> _Passage fourni_:
● ● ● ● ● ● ●

Quoique la Commission des requêtes rende des décisions insusceptibles de recours, celle-ci dans son analyse n’est pas livrée à un arbitraire qui l’autoriserait à tenir un trop grand compte de considérations politiques ou médiatiques. Les magistrats qui composent la Commission sont en effet tenus dans l’analyse des dossiers qui leur sont soumis, de respecter des principes fondamentaux posés par la procédure pénale classique. Il revient en effet à la Commission des requêtes « d’apprécier tant en opportunité qu’en légalité les conditions dans lesquelles la responsabilité pénale d’un membre du Gouvernement peut être engagé » (Journal officiel, Assemblée nationale CR 6 octobre 1993, pages 39 à 50).
Le respect du principe de légalité, plus particulièrement, renvoie d’ailleurs à l’article 16 de la loi du 23 novembre 1993 qui prévoit qu’en cas de décision de saisine de la Commission d’instruction la Commission des requêtes est « tenue dans sa décision de qualifier pénalement les faits à raison desquels il y a lieu de poursuivre ».

● ● ● ● ● ● ●

> _Tâche demandée a_: Recopiez mot pour mot, dans le passage sur la Commission des requêtes, le morceau qui commence par les mots contenant "Quoique la Commission" et se termine par "pages 39 à 50).".

> _Données fournies_:
● ● ● ● ● ● ●

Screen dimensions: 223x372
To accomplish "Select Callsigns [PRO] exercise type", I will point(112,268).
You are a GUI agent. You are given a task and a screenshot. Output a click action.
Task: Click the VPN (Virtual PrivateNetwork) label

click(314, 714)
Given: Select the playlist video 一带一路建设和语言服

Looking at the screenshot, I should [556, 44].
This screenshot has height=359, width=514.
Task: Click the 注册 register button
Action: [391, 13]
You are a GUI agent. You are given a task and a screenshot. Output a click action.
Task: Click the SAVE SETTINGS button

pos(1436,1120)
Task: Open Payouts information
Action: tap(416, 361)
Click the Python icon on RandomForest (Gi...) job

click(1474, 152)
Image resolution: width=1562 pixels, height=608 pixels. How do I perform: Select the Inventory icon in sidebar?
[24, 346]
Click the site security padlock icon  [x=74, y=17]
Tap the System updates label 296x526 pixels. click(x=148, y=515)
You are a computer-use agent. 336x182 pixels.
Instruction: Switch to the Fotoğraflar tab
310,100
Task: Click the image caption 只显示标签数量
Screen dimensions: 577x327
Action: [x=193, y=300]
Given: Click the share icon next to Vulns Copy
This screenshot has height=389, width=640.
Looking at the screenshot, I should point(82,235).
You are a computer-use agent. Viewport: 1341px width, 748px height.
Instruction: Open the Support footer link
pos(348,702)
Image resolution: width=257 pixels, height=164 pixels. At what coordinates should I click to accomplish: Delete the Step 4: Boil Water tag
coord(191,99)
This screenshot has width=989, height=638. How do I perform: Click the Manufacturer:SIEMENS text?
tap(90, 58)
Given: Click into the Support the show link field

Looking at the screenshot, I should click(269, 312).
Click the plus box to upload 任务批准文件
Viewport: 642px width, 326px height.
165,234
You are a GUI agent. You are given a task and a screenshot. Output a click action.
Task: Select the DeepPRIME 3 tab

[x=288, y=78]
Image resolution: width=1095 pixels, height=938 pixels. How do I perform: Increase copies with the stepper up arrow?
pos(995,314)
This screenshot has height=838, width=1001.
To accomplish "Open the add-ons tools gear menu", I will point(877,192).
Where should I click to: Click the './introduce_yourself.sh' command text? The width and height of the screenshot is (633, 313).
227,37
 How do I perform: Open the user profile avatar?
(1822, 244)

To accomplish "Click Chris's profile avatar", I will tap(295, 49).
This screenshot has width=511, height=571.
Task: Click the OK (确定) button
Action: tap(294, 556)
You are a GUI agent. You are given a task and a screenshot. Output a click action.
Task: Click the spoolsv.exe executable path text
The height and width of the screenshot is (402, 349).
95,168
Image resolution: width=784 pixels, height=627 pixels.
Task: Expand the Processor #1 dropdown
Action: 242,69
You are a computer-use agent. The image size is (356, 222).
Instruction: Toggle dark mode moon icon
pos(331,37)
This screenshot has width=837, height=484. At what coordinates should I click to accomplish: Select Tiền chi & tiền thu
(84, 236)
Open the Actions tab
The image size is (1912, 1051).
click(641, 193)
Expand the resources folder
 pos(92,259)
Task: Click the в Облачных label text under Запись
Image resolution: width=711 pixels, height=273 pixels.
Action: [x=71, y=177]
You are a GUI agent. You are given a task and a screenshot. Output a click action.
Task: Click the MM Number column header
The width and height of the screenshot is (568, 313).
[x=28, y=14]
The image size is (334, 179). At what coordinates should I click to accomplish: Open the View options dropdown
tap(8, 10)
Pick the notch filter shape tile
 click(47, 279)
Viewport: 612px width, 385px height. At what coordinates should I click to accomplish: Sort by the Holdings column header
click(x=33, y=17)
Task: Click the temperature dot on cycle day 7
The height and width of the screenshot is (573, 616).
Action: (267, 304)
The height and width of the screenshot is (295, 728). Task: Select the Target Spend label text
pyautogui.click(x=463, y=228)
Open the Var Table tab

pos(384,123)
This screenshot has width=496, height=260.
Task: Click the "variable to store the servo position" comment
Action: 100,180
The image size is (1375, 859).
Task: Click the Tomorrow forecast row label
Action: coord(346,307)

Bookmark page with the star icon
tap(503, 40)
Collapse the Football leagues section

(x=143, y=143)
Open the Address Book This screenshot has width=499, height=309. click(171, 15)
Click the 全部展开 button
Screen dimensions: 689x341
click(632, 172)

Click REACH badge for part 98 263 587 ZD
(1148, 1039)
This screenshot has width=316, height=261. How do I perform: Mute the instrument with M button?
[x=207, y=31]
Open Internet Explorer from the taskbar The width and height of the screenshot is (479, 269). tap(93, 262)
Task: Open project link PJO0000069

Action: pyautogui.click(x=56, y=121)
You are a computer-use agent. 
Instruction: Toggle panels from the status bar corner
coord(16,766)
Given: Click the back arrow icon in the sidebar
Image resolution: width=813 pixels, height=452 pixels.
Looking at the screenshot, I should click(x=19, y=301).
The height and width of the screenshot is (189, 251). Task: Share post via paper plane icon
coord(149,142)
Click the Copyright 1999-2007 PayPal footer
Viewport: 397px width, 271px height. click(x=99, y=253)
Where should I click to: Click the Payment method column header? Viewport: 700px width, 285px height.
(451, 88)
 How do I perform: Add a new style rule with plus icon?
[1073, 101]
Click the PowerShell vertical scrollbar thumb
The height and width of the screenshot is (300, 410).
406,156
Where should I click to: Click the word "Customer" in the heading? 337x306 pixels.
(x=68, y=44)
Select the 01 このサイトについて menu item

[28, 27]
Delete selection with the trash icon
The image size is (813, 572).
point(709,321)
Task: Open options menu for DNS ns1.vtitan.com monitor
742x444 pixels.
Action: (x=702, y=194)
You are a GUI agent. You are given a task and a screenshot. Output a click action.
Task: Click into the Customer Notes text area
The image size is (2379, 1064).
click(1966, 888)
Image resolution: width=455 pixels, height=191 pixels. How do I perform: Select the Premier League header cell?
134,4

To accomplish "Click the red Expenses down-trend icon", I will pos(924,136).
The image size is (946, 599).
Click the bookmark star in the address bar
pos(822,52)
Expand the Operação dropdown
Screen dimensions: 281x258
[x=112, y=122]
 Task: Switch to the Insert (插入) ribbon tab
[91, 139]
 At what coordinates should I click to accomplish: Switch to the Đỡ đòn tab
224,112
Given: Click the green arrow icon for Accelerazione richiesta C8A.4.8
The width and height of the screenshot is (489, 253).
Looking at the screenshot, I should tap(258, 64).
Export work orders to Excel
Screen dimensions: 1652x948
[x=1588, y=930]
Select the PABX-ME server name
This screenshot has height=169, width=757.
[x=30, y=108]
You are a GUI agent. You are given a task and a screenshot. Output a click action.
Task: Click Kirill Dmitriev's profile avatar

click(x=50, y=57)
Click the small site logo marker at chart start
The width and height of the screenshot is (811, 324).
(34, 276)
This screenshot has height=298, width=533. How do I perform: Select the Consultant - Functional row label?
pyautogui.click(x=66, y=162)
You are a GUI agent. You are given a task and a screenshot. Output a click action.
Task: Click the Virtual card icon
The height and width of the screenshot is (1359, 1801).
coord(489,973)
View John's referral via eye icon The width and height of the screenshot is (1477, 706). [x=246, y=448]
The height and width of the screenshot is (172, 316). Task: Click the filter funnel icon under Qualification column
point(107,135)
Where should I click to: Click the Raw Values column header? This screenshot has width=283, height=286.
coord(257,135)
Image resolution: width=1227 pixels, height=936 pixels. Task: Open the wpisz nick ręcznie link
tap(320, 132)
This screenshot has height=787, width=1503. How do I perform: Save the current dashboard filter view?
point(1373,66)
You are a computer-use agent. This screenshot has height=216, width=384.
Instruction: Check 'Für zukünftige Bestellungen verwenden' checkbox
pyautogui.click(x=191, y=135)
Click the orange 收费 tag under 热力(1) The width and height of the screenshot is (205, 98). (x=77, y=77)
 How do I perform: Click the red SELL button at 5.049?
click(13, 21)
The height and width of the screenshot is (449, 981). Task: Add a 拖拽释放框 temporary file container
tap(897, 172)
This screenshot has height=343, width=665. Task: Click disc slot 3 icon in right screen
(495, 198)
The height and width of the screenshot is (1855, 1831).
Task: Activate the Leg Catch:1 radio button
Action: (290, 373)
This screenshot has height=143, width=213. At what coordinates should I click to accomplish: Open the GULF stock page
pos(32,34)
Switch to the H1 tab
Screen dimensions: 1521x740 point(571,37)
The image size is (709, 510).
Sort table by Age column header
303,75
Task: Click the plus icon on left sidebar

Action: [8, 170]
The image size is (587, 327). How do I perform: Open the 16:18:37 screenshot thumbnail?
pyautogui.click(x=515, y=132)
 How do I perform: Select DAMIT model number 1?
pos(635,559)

● ● ● ● ● ● ●

> _Tâche demandée b_: Redonnez mot pour mot le début de la liste, de sa première ligne jusqu'à la ligne qui contient "Action: [x=193, y=300]", celle-ci comprise, et rien d'autre.

> _Résultat final a_:
Quoique la Commission des requêtes rende des décisions insusceptibles de recours, celle-ci dans son analyse n’est pas livrée à un arbitraire qui l’autoriserait à tenir un trop grand compte de considérations politiques ou médiatiques. Les magistrats qui composent la Commission sont en effet tenus dans l’analyse des dossiers qui leur sont soumis, de respecter des principes fondamentaux posés par la procédure pénale classique. Il revient en effet à la Commission des requêtes « d’apprécier tant en opportunité qu’en légalité les conditions dans lesquelles la responsabilité pénale d’un membre du Gouvernement peut être engagé » (Journal officiel, Assemblée nationale CR 6 octobre 1993, pages 39 à 50).

> _Résultat final b_:
Screen dimensions: 223x372
To accomplish "Select Callsigns [PRO] exercise type", I will point(112,268).
You are a GUI agent. You are given a task and a screenshot. Output a click action.
Task: Click the VPN (Virtual PrivateNetwork) label

click(314, 714)
Given: Select the playlist video 一带一路建设和语言服

Looking at the screenshot, I should [556, 44].
This screenshot has height=359, width=514.
Task: Click the 注册 register button
Action: [391, 13]
You are a GUI agent. You are given a task and a screenshot. Output a click action.
Task: Click the SAVE SETTINGS button

pos(1436,1120)
Task: Open Payouts information
Action: tap(416, 361)
Click the Python icon on RandomForest (Gi...) job

click(1474, 152)
Image resolution: width=1562 pixels, height=608 pixels. How do I perform: Select the Inventory icon in sidebar?
[24, 346]
Click the site security padlock icon  [x=74, y=17]
Tap the System updates label 296x526 pixels. click(x=148, y=515)
You are a computer-use agent. 336x182 pixels.
Instruction: Switch to the Fotoğraflar tab
310,100
Task: Click the image caption 只显示标签数量
Screen dimensions: 577x327
Action: [x=193, y=300]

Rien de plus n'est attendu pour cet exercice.